Sería complicado hablar de la historia de esta entrega sin destripar la anterior (es una continuación muy directa), pero lo vamos a intentar. Nuestro viaje en la precuela nos llevó a encontrarnos con un personaje un tanto especial, con un sueño todavía más particular y, contagiada por su entusiasmo, Kate Walker decide embarcarse en la aventura para llegar a un lugar especial.

La ambientación va jugando también con el desarrollo de los personajes. Mientras que cada vez llegamos a lugares más fríos y abandonados, los personajes van haciéndose más cercanos y mostrando más de ellos. Un progreso de historia – líneal – bastante bien hilado, con un tono serio, pero sin crear una barrera anti-humor.

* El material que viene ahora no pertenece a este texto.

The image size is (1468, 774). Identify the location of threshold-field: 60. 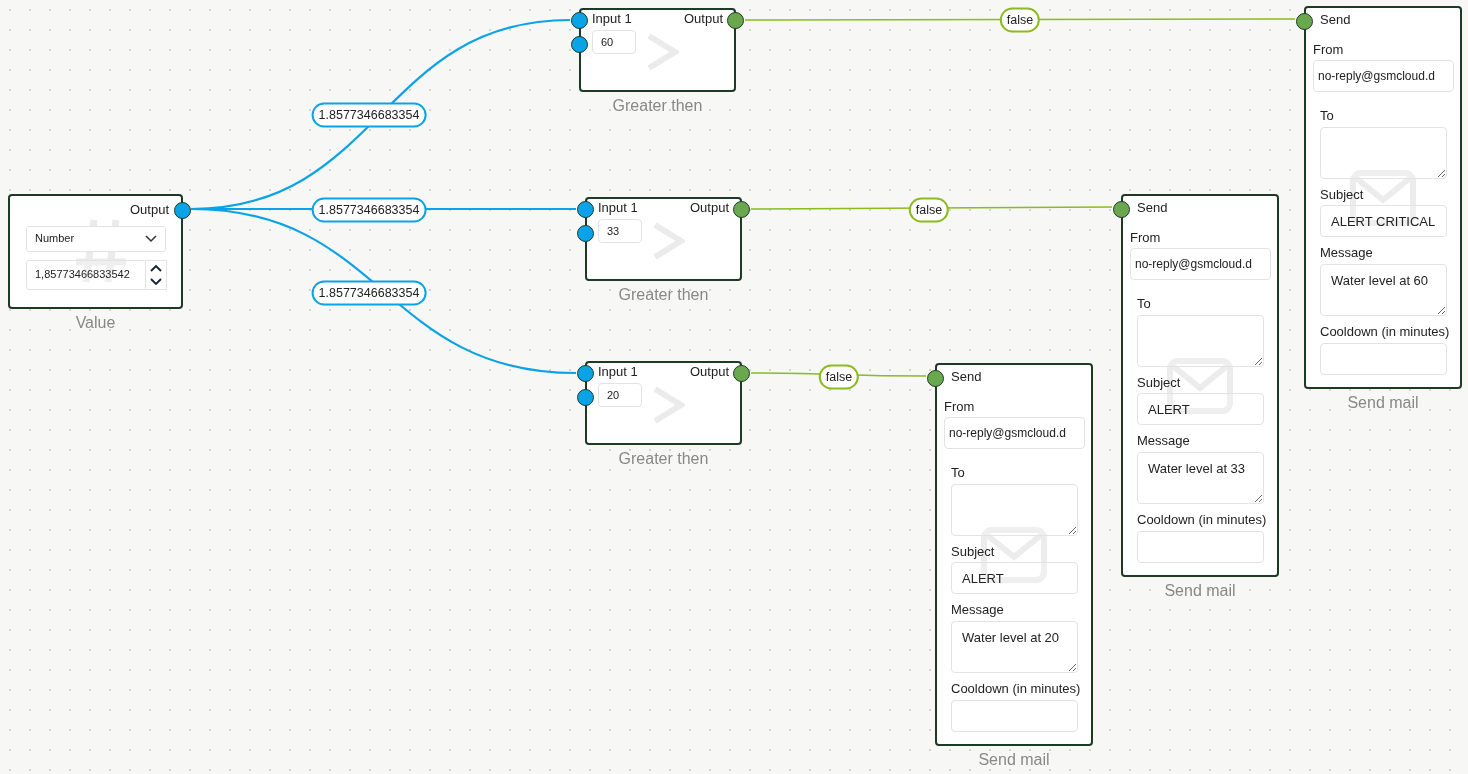
(614, 42).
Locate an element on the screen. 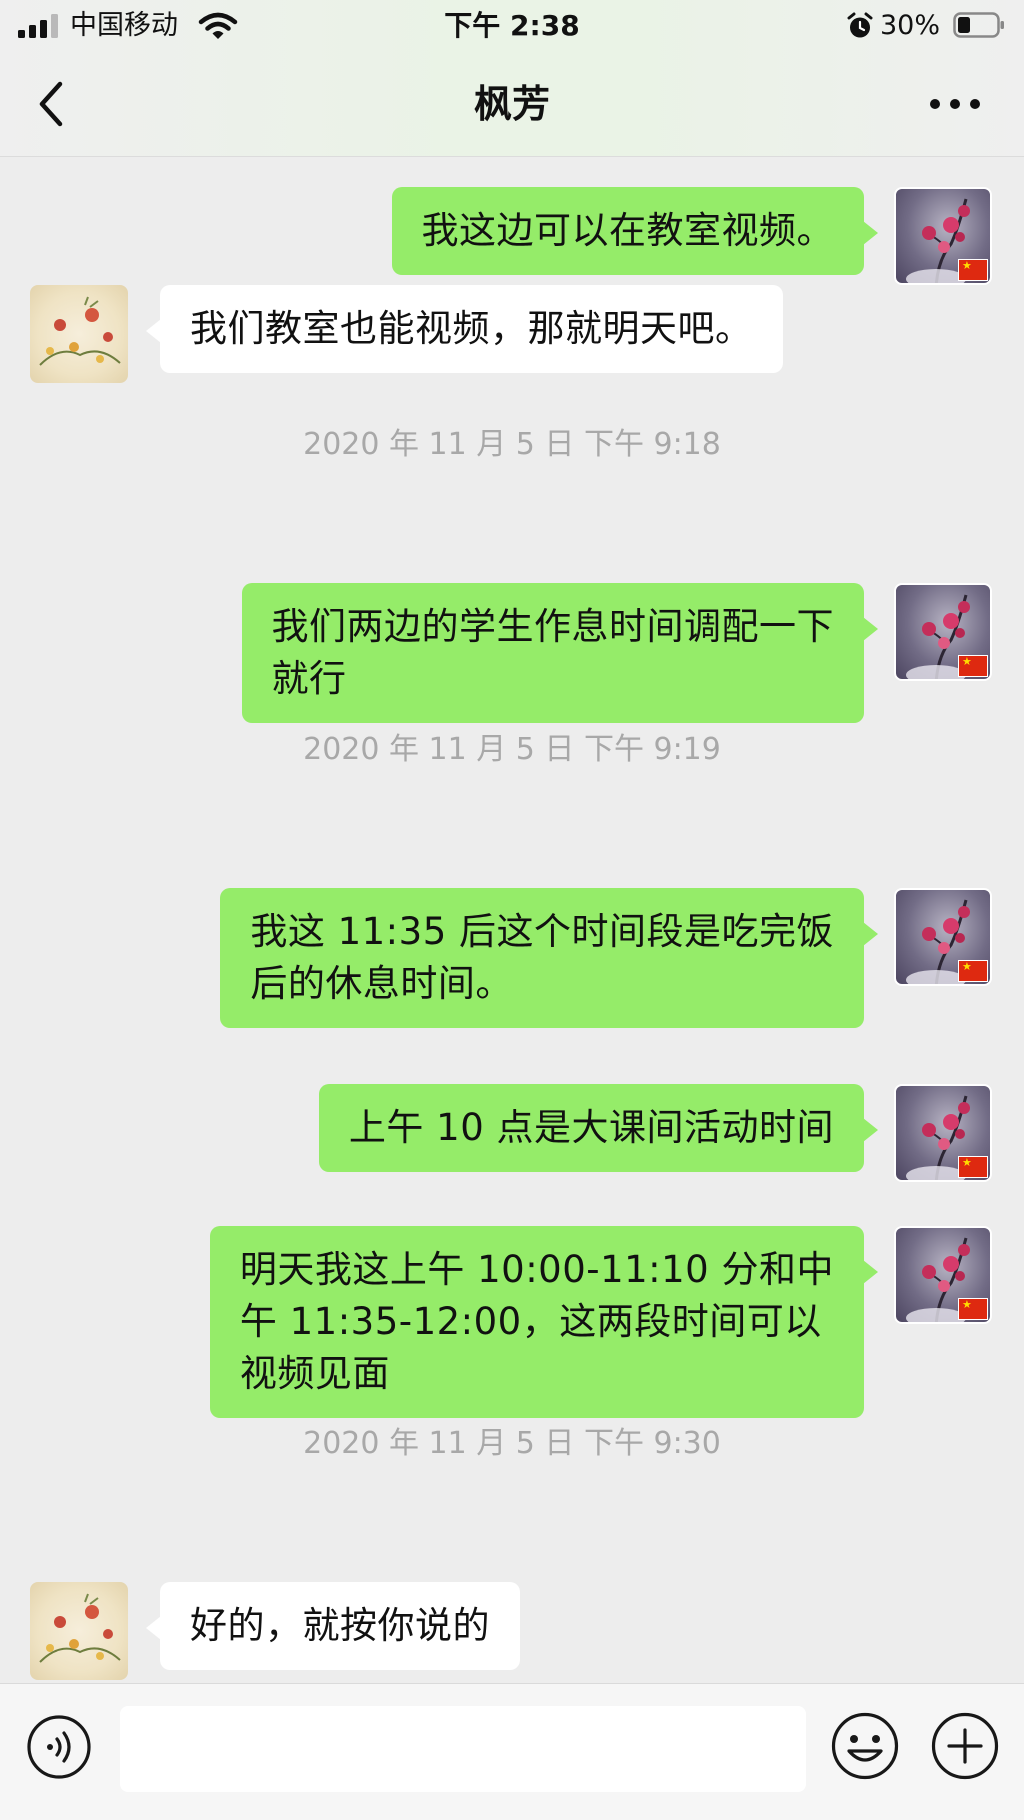 This screenshot has width=1024, height=1820. timestamp: 2020 年 11 月 5 日 下午 9:18 is located at coordinates (512, 444).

Toda la presentación y jugabilidad son muy continuistas con lo ya visto, por lo que volvemos a estar ante una aventura gráfica 3D con pequeños puzles de trueque de objetos, muchos diálogos y alguna que otra sorpresa. Al control hay que hacerse, puesto que se nota que es un título que viene de PC y un stick no es igual que un ratón, sobre todo cuando hacemos un cambio de cámara (estamos ante fondos prerenderizados de cámara fija), que puede llevarnos a estar volviendo atrás en más de una ocasión.

Kate no viaja sola

Nuestro viaje nos llevará a tener que ir consiguiendo objetos para avanzar. Eso se traslada a realizar búsquedas por los escenarios y entablar conversación con todo aquel que podamos. Quizás algún objeto nos dé algún quebradero de cabeza para encontrarlo, porque a veces se requiere mucho ojo. Si utilizamos el modo portátil, es posible aprovechar la pantalla táctil para agilizar el uso de ítems en el escenario, es decir, para resolver los puzles.

Syberia 2 pule y mejora el apartado gráfico, iluminación, renderizado, movimientos, doblaje y música del primero, consiguiendo una mejor ambientación para el jugador. Siendo más largo que su predecesor, se hace mucho más ameno y llevadero también al no necesitar tiempo para introducciones, lo que se agradece también.

La versión de Nintendo Switch sigue contando con los pros y contras del anterior juego. Vuelve la opción de escoger entre 4:3 o 16:9 (a costa de estirar toda la pantalla, personalmente no lo recomiendo), el mismo sistema de botones y atajos, mantener un único slot de guardado y la agradecida sección de galería en extras.

Syberia 2 es lo que se espera de una secuela: más largo, más pulido y con una historia más detallada. Sin embargo, es una secuela pura y dura y se hace necesario haber superado el anterior para entender bien del todo lo que está pasando. Unas ocho horas de diálogos y puzles nos esperan en forma de un clásico que tiene, para bien y para mal, la esencia que tenía hace másde una década.